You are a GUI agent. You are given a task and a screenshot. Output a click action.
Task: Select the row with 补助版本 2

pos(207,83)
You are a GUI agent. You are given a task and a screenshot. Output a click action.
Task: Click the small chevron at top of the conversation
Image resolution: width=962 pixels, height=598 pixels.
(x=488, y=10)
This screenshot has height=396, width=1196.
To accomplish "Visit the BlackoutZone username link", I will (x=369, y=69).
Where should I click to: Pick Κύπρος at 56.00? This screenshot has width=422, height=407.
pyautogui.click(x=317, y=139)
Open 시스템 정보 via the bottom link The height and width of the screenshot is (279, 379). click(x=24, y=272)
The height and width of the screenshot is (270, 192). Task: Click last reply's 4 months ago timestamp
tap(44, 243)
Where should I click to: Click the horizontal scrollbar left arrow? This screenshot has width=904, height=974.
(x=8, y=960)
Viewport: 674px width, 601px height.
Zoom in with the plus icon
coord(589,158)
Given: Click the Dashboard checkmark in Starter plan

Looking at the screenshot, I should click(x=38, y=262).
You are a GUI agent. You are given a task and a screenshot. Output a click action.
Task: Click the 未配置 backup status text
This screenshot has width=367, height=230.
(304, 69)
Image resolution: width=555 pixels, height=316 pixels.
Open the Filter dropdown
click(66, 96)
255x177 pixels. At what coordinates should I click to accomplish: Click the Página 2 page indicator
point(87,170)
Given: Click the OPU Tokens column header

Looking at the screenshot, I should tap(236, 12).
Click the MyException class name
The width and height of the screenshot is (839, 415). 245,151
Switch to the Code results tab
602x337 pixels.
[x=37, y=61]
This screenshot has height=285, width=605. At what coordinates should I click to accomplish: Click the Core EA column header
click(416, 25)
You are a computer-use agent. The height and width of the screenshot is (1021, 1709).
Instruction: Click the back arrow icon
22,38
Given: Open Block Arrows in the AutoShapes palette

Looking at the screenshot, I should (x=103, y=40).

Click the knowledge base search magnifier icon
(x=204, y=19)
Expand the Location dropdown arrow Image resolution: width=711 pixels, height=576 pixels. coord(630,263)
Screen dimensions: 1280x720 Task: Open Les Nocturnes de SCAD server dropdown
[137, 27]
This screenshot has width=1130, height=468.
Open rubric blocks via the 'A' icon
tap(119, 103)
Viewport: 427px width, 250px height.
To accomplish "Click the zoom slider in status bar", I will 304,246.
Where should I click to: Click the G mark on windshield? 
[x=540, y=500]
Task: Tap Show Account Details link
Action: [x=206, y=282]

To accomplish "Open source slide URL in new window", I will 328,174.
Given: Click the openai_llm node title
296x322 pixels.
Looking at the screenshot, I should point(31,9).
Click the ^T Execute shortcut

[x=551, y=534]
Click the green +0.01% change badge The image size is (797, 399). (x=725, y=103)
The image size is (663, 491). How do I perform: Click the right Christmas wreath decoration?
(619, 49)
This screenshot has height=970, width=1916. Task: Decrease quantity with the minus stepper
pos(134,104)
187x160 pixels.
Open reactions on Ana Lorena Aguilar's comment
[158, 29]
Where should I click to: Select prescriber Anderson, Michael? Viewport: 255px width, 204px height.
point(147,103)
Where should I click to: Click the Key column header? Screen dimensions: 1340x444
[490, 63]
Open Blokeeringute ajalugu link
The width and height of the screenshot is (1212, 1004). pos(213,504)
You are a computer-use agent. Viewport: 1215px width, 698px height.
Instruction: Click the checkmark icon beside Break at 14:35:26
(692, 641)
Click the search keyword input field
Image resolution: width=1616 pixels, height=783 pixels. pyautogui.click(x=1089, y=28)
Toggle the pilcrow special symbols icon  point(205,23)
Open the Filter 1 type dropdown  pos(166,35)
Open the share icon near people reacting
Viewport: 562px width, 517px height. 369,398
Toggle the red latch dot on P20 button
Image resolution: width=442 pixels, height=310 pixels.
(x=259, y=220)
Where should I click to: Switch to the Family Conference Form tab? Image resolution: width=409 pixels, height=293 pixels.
::::::::::
**PROBLEM TO WORK ON:** All records must be repeated exactly, with none skipped.

**ANSWER BELOW:**
You are a GUI agent. You are given a task and a screenshot. Output a click action.
Task: Select the row with 补助版本 2

pos(207,83)
You are a GUI agent. You are given a task and a screenshot. Output a click action.
Task: Click the small chevron at top of the conversation
Image resolution: width=962 pixels, height=598 pixels.
(x=488, y=10)
This screenshot has height=396, width=1196.
To accomplish "Visit the BlackoutZone username link", I will (x=369, y=69).
Where should I click to: Pick Κύπρος at 56.00? This screenshot has width=422, height=407.
pyautogui.click(x=317, y=139)
Open 시스템 정보 via the bottom link The height and width of the screenshot is (279, 379). click(x=24, y=272)
The height and width of the screenshot is (270, 192). Task: Click last reply's 4 months ago timestamp
tap(44, 243)
Where should I click to: Click the horizontal scrollbar left arrow? This screenshot has width=904, height=974.
(x=8, y=960)
Viewport: 674px width, 601px height.
Zoom in with the plus icon
coord(589,158)
Given: Click the Dashboard checkmark in Starter plan

Looking at the screenshot, I should click(x=38, y=262).
You are a GUI agent. You are given a task and a screenshot. Output a click action.
Task: Click the 未配置 backup status text
This screenshot has width=367, height=230.
(304, 69)
Image resolution: width=555 pixels, height=316 pixels.
Open the Filter dropdown
click(66, 96)
255x177 pixels. At what coordinates should I click to accomplish: Click the Página 2 page indicator
point(87,170)
Given: Click the OPU Tokens column header

Looking at the screenshot, I should tap(236, 12).
Click the MyException class name
The width and height of the screenshot is (839, 415). 245,151
Switch to the Code results tab
602x337 pixels.
[x=37, y=61]
This screenshot has height=285, width=605. At what coordinates should I click to accomplish: Click the Core EA column header
click(416, 25)
You are a computer-use agent. The height and width of the screenshot is (1021, 1709).
Instruction: Click the back arrow icon
22,38
Given: Open Block Arrows in the AutoShapes palette

Looking at the screenshot, I should (x=103, y=40).

Click the knowledge base search magnifier icon
(x=204, y=19)
Expand the Location dropdown arrow Image resolution: width=711 pixels, height=576 pixels. coord(630,263)
Screen dimensions: 1280x720 Task: Open Les Nocturnes de SCAD server dropdown
[137, 27]
This screenshot has width=1130, height=468.
Open rubric blocks via the 'A' icon
tap(119, 103)
Viewport: 427px width, 250px height.
To accomplish "Click the zoom slider in status bar", I will 304,246.
Where should I click to: Click the G mark on windshield? 
[x=540, y=500]
Task: Tap Show Account Details link
Action: [x=206, y=282]

To accomplish "Open source slide URL in new window", I will 328,174.
Given: Click the openai_llm node title
296x322 pixels.
Looking at the screenshot, I should point(31,9).
Click the ^T Execute shortcut

[x=551, y=534]
Click the green +0.01% change badge The image size is (797, 399). (x=725, y=103)
The image size is (663, 491). How do I perform: Click the right Christmas wreath decoration?
(619, 49)
This screenshot has height=970, width=1916. Task: Decrease quantity with the minus stepper
pos(134,104)
187x160 pixels.
Open reactions on Ana Lorena Aguilar's comment
[158, 29]
Where should I click to: Select prescriber Anderson, Michael? Viewport: 255px width, 204px height.
point(147,103)
Where should I click to: Click the Key column header? Screen dimensions: 1340x444
[490, 63]
Open Blokeeringute ajalugu link
The width and height of the screenshot is (1212, 1004). pos(213,504)
You are a computer-use agent. Viewport: 1215px width, 698px height.
Instruction: Click the checkmark icon beside Break at 14:35:26
(692, 641)
Click the search keyword input field
Image resolution: width=1616 pixels, height=783 pixels. pyautogui.click(x=1089, y=28)
Toggle the pilcrow special symbols icon  point(205,23)
Open the Filter 1 type dropdown  pos(166,35)
Open the share icon near people reacting
Viewport: 562px width, 517px height. 369,398
Toggle the red latch dot on P20 button
Image resolution: width=442 pixels, height=310 pixels.
(x=259, y=220)
Where should I click to: Switch to the Family Conference Form tab? Image resolution: width=409 pixels, height=293 pixels.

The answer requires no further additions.